An den Ufern des Dorfteiches

Dorfteich und Karpfen erwecken, wenn man sie im Herbst nennen hört, immer die gleiche Vorstellung. Man denkt an das Abfischen und einen gedeckten Tisch mit feiner Tunke und geriebenem Meerrettich. Vielleicht eilen die Gedanken schon bis zu Silvester voraus. Aber wir wollen keine Schlemmer sein, die immer zuerst von gutem Esten reden.

Der Teich hat im Dorf auch noch wichtigere Aufgaben, als dicke Karpfen zu liefern. Dass er kleine Kinder birgt, glauben die Buben und Mädel nicht mehr.
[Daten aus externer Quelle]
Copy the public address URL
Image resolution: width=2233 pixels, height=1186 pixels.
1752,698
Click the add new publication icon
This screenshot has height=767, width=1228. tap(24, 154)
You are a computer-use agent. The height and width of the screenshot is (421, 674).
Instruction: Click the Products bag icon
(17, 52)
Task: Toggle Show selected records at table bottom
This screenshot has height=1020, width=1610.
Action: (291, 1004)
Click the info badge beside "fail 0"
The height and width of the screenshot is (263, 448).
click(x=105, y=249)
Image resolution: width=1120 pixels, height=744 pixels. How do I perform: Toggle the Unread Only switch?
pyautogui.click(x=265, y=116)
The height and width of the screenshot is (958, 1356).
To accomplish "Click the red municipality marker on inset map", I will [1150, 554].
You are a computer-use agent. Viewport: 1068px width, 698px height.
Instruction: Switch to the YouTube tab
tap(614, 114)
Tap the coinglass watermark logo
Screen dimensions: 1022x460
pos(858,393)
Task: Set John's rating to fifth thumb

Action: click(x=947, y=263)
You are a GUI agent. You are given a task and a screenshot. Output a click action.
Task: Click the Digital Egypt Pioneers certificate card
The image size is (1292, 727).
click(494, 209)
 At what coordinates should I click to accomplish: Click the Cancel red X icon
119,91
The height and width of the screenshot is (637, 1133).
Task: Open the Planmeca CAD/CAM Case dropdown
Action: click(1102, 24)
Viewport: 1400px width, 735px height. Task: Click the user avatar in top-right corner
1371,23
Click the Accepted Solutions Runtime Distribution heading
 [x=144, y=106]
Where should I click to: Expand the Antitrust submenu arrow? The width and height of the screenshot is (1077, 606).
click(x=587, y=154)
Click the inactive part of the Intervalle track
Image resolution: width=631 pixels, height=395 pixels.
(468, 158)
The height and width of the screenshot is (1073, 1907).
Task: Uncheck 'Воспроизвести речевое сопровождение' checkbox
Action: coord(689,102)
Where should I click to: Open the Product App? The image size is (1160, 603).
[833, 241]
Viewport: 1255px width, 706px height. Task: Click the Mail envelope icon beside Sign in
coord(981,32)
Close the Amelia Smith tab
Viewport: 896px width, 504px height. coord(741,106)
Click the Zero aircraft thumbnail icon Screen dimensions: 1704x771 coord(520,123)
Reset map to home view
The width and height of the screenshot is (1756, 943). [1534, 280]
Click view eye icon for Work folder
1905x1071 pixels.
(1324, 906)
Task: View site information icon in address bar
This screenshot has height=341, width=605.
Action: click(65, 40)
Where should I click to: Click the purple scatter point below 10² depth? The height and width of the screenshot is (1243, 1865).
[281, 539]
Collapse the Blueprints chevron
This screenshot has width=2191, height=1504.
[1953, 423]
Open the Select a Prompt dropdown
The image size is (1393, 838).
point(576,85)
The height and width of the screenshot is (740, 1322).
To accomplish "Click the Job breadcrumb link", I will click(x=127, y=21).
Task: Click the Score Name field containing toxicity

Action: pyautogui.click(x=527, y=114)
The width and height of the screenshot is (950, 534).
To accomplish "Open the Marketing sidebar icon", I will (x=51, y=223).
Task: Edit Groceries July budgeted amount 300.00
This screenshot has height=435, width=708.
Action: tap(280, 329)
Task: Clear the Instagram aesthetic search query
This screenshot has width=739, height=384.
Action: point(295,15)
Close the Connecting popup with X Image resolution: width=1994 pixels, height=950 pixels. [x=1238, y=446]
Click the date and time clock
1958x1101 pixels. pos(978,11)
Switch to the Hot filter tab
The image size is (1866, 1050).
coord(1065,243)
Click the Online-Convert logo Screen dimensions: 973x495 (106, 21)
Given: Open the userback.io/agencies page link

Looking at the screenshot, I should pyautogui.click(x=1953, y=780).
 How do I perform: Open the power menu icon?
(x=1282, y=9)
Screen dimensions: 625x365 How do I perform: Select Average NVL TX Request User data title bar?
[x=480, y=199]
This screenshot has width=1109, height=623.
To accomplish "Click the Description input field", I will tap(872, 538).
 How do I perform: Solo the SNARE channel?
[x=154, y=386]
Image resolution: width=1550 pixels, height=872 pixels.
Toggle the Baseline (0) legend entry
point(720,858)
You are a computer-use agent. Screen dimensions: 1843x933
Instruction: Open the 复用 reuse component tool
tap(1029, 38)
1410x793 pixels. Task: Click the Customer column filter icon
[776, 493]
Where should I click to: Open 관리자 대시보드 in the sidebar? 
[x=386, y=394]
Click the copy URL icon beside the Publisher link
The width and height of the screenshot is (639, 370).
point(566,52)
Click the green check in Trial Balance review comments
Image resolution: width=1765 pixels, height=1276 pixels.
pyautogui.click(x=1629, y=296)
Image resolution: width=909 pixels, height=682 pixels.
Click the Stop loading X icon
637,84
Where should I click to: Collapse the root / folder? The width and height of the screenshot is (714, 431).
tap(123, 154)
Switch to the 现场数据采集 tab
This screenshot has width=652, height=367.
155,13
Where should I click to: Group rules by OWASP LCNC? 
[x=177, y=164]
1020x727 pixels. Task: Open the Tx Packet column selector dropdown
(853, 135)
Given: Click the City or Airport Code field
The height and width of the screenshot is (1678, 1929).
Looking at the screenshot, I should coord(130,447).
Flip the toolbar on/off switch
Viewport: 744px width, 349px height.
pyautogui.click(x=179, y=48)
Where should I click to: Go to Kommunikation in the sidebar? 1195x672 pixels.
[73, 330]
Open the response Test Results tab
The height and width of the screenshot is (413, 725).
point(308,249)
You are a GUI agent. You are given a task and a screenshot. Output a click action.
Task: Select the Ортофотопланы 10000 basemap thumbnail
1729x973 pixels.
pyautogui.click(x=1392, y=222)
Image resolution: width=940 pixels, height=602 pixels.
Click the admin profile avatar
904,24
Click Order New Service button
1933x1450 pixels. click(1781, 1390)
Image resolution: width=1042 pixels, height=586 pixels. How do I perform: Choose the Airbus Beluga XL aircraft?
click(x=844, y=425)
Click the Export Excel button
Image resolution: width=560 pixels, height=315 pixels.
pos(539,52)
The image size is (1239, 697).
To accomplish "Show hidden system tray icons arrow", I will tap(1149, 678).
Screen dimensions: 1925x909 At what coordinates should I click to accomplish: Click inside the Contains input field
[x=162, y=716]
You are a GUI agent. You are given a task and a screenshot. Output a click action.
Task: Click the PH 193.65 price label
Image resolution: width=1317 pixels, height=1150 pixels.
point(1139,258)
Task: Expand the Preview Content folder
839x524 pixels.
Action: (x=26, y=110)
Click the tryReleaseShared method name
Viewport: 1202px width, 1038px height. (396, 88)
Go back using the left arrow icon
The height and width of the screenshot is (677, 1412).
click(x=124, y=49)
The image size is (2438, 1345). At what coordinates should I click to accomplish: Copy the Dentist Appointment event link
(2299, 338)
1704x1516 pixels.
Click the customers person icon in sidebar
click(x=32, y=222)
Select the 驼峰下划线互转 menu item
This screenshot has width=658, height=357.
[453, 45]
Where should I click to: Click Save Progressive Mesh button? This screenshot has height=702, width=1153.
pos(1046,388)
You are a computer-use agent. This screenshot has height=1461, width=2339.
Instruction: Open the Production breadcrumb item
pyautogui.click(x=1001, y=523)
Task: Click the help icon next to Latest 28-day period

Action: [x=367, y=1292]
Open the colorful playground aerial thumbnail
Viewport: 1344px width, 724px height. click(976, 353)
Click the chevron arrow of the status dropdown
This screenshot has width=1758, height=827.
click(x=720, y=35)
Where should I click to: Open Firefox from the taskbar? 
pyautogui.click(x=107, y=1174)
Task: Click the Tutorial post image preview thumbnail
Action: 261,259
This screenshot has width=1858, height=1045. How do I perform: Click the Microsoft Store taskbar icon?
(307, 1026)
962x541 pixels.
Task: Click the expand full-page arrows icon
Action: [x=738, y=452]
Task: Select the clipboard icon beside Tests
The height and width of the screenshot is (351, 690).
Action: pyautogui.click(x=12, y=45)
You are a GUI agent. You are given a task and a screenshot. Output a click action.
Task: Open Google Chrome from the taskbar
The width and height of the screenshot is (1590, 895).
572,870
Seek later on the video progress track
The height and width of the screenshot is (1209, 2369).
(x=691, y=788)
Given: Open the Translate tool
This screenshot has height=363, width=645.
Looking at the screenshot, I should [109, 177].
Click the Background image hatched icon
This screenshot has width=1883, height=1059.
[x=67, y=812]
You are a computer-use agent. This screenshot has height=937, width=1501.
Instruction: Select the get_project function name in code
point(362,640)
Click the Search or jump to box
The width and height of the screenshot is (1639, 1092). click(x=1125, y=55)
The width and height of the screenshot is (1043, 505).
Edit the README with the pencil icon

Doch dass sich Liebesleute im Frühjahr und Sommer gern an seinen Ufern ergehen, bestreitet wohl niemand.

Unter den Bäumen an seinen Ufern singt und plaudert es sich so gut. Und ist im Winter die Eisfläche auf dem Teich spiegelglatt, so möchte die Jugend am liebsten den ganzen Tag dort zubringen. Oft ist die Decke noch zu dünn und fängt sie bedenklich zu knistern an, wenn die ersten Jungen und Mädel ihre Versuche machen, und manche haben ihren Wagemut schon mit dem Leben bezahlt.

Dann vergessen wir nicht den praktischen Zweck, den die meisten Dorfteiche haben. Sie sind Sammelbecken für Löschwasser, ohne das die Feuerwehr bei Bränden mit der besten Motorspritze in vielen Dörfern nichts ausrichten könnte. Nicht alle Gemeinden sind so glücklich, ein größeres fließendes Wasser zu haben. Wer einmal einen Brand in einem wasserarmen Ort miterlebt hat, der weiß den Wert eines guten Feuerteiches zu würdigen. Und der wehrt sich gegen jede Verwahrlosung. Sauber muss der Dorfteich sein, denn er gehört ja zu den „Visitenkarten“ der Gemeinde.